Fig. 5: TcsH binding blocks the proteolytic activity of TMPRSS2.

a The top view of TMPRSS2^SPD structure with the catalytic triad (H296, D345, S441) in the serine protease domain highlighted with sticks and green color. b In the TcsH-TMPRSS2 complex, CROP unit-VI covers the catalytic pocket of TMPRSS2. Loops of SR27 and SR29 stretch into the catalytic pocket and possibly block the substrate entrance. c Schematic diagram illustrating the principle of TMPRSS2 protease activity assay.

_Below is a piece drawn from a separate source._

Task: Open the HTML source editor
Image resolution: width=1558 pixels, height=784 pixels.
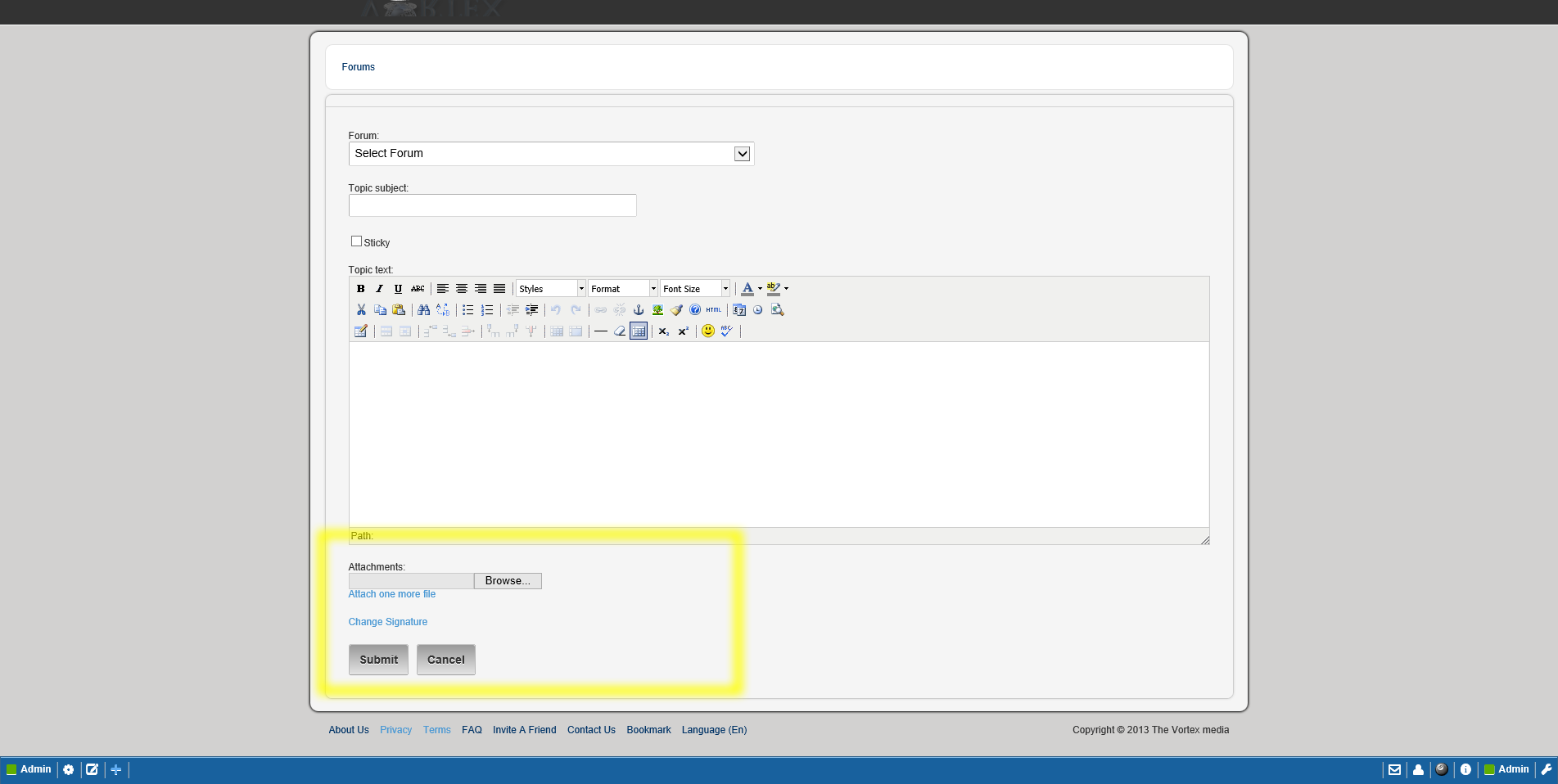Action: tap(714, 310)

TMPRSS2 cleaves at the bond after the Arginine of a fluorogenic peptide substrate Boc-QAR-AMC, releasing AMC with bright fluorescence emitted. d TcsH^2210-2618 blocks the proteolytic activity of TMPRSS2^ECD in a concentration-dependent manner. The relative fluorescence value (proportional to the proteolytic activity of TMPRSS2) generated from released AMC is shown in a bar chart. The concentration of the substrate, TMPRSS2^ECD, and TcsH^1832-2209 is 10 μM, 30 nM, and 2 μM, respectively. TcsH^2210-2618 concentration gradient: 3.2 nM, 16 nM, 80 nM, 400 nM, and 2 μM. e TcsH^2210-2618 mutants show the attenuated ability to block the proteolytic activity of TMPRSS2^ECD. The concentrations of Boc-QAR-AMC, TMPRSS2^ECD, and TcsH^2210-2618 fragments are 10 μM, 30 nM, and 400 nM, respectively. In (d, e), data are shown as mean ± SD, n = 3 independent samples, two-tailed Student’s t test. Source data are provided as a Source Data file.